Japan's Toshiba Corp said on Friday it was looking at whether it would need to write down its nuclear business given damage to the company's credit profile after a $1.3 billion accounting scandal last year. The electronics conglomerate also confirmed a report that US authorities are probing accounting at its US units, although its Westinghouse nuclear power subsidiary denied that its finances were under investigation.
Wanting to draw a line under the accounting scandal, Toshiba has sought to move on to streamlining its businesses, whose poor performances had been masked by years of false bookkeeping. At a business strategy update on Friday, it unveiled an extra 3,000 job cuts, taking its planned total to 14,000 - a restructuring measure that comes on top of a $5.9 billion sale of its medical equipment unit as well as the sale of its home appliances business announced this week.
But the latest developments concerning its nuclear business and the probe highlight that its accounting woes are far from over.

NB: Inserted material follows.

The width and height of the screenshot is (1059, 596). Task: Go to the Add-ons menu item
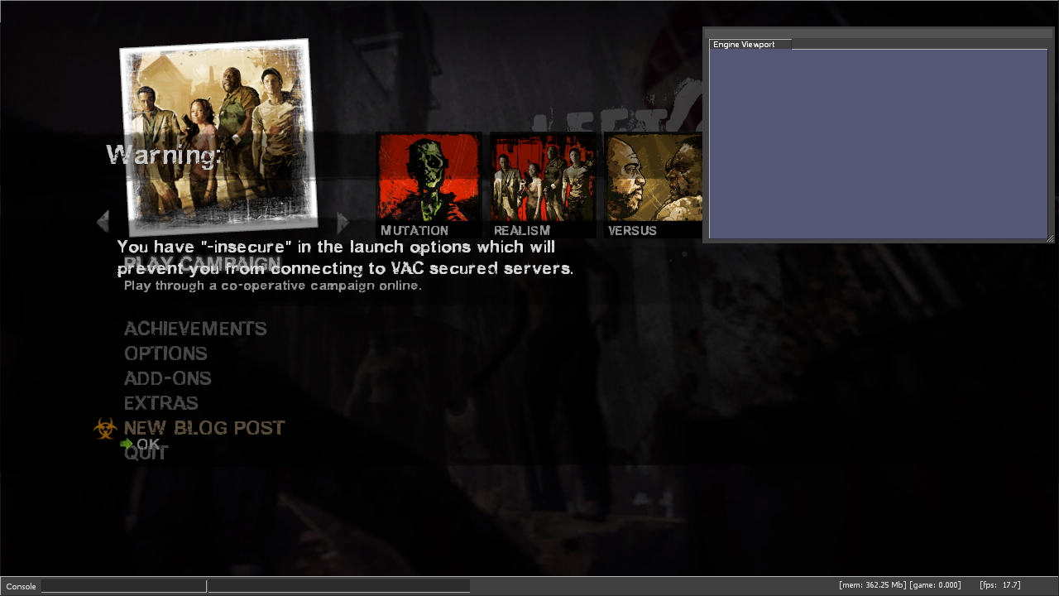pos(168,378)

While a stress test on its nuclear business last quarter had shown that there was no need for a writedown, Toshiba said its lower credit ratings and its weaker ability to procure funds had prompted a new test. Nuclear power providers usually fund new plants through large-scale equity and bond issuance, making their creditworthiness extremely important. "We cannot gain lost trust and corporate value in just a day. We don't know how long it will take," Chief Executive Masashi Muromachi told a news conference.

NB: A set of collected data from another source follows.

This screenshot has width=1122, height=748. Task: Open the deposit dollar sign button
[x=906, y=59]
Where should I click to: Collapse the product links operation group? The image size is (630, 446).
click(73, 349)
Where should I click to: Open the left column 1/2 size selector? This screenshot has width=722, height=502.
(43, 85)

The Asahi newspaper reported earlier on Friday that Toshiba is considering a 200 billion yen ($1.8 billion) writedown for Westinghouse, fanning investor concerns that the value of assets and goodwill related to the unit were overstated. Nuclear power has become less popular since Toshiba's acquisition of Westinghouse in 2006, especially in the aftermath of the 2011 Fukushima disaster which prompted many countries to freeze nuclear energy expansion plans.
Toshiba confirmed a Bloomberg report that several US units have received a request for information from the US Department of Justice and the Securities and Exchange Commission regarding accounting issues. Muromachi said that he did not know what the US officials were looking for. US authorities could exert jurisdiction because the case involved US-based Westinghouse, Bloomberg said but Westinghouse strenuously denied this.
"To our knowledge, Westinghouse financial reporting is not under investigation," Danny Roderick, chief executive of the unit, said in a statement. Focusing on nuclear energy and semiconductors to drive growth, the 140-year-old firm forecast it would swing to an operating profit of at least 120 billion yen for the year starting in April, from an estimated loss of 430 billion yen for the current business year. It aims to lift operating profit to 270 billion yen in two years time, it added.